### DATA SUPPLIED
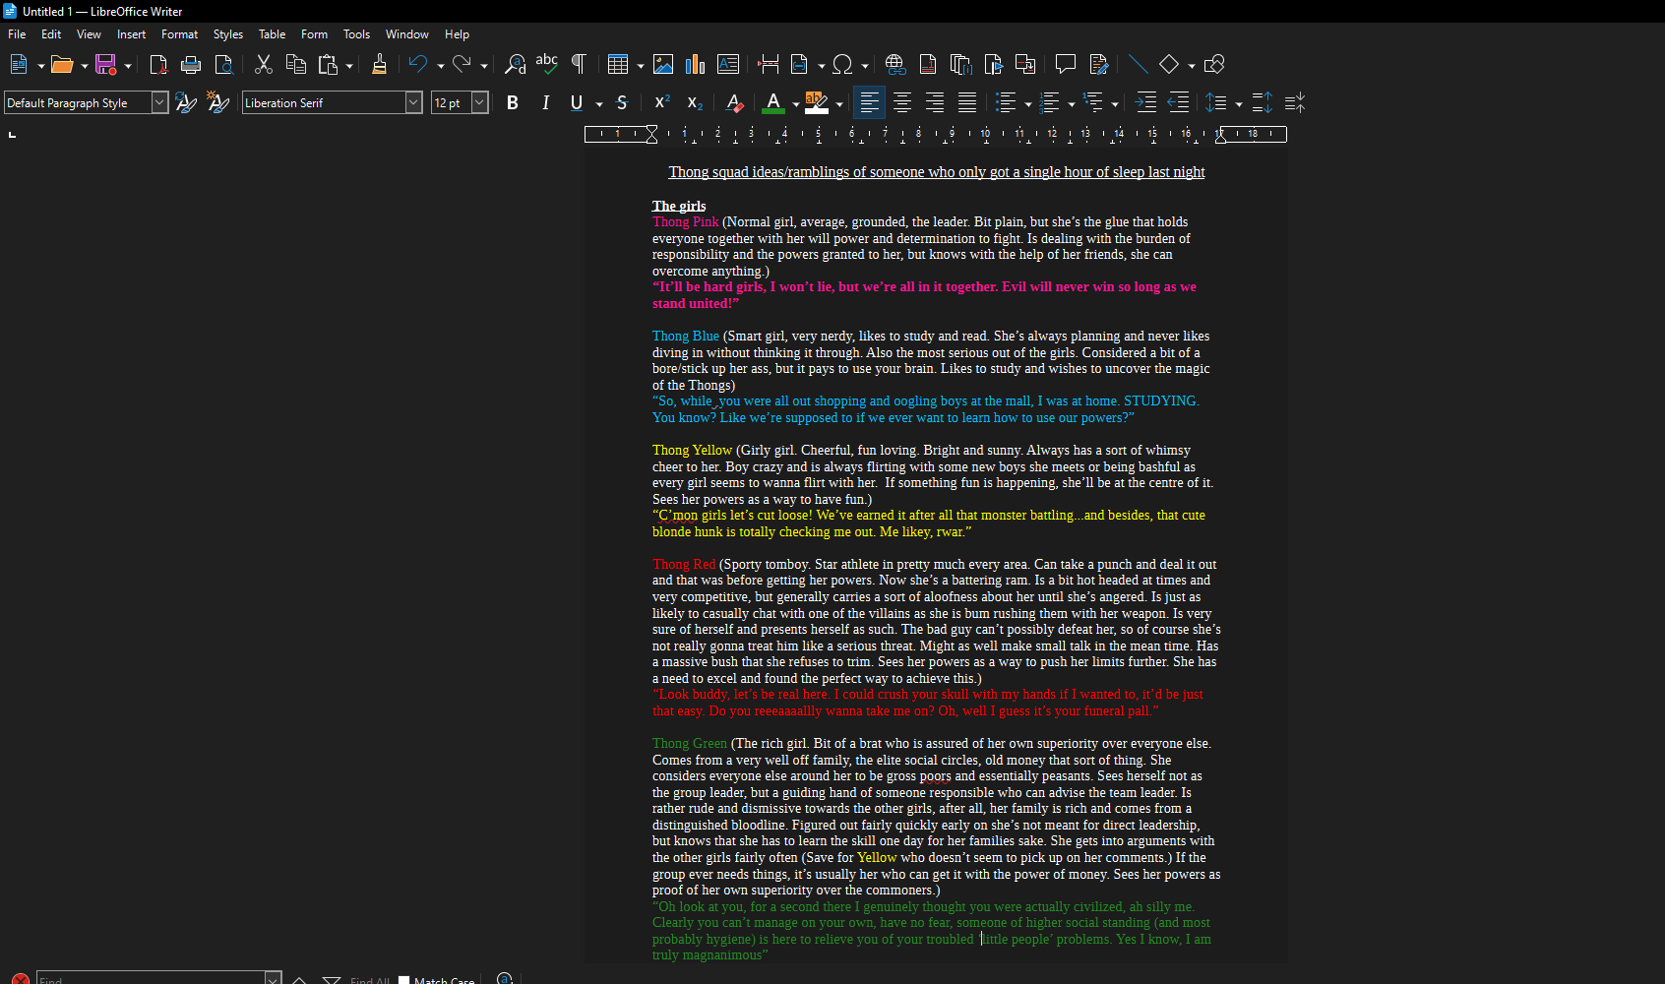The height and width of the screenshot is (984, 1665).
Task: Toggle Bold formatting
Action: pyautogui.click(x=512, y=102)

---

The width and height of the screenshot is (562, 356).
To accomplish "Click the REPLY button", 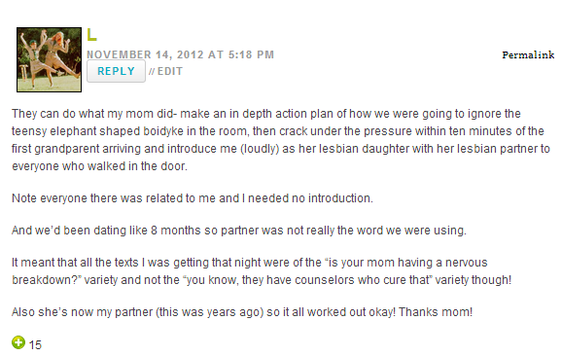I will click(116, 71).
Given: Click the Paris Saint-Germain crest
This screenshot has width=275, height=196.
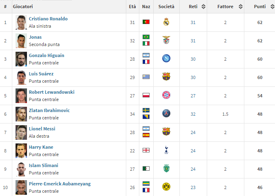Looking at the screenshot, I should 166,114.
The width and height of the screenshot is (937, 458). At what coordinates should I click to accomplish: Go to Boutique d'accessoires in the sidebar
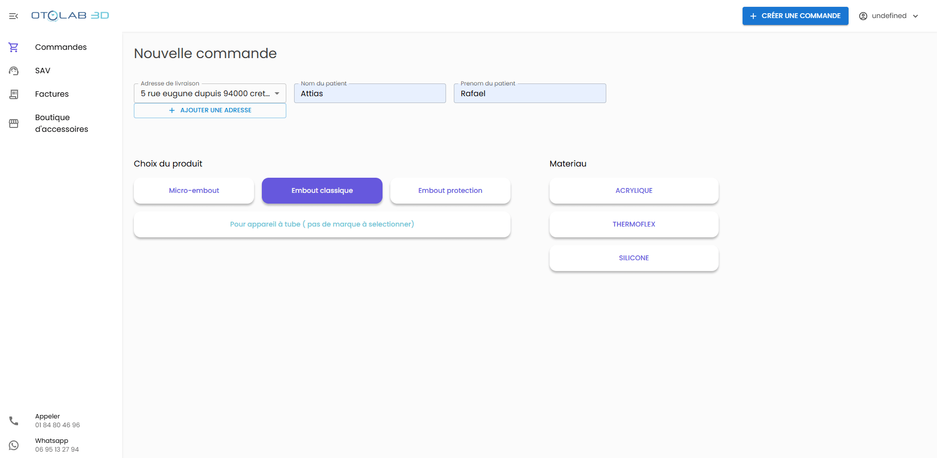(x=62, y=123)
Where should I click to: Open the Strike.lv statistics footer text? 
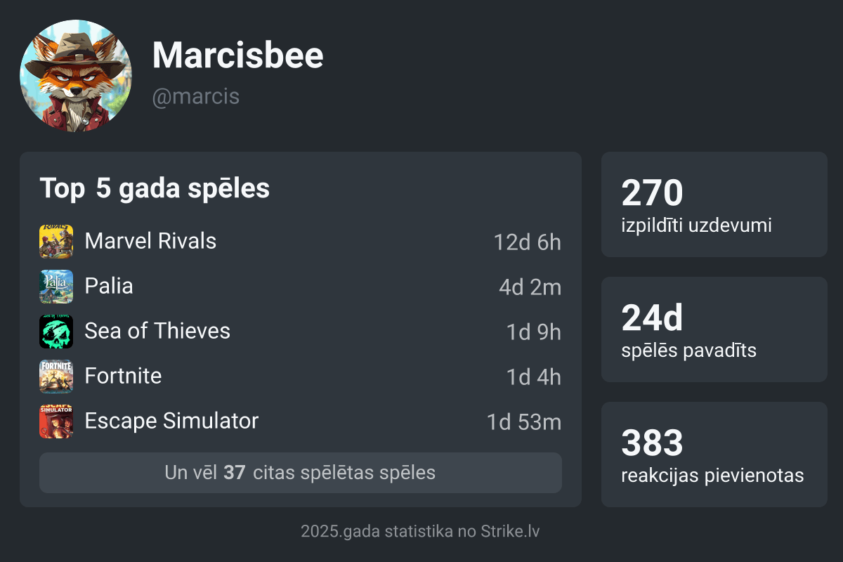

--

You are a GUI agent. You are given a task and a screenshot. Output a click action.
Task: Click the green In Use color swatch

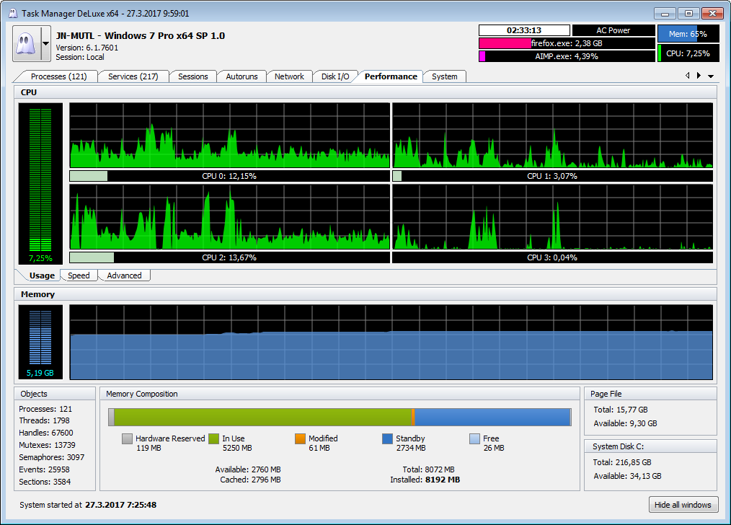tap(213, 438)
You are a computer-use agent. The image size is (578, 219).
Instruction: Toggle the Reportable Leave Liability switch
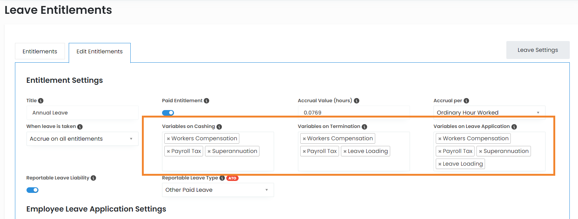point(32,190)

### PROMPT
Look through the entries above, and wherever a line holds the word "agent", copy it.

### SOLUTION TO THIS PROBLEM
You are a GUI agent. You are given a task and a screenshot. Output a click action.
You are a computer-use agent. The image size is (578, 219).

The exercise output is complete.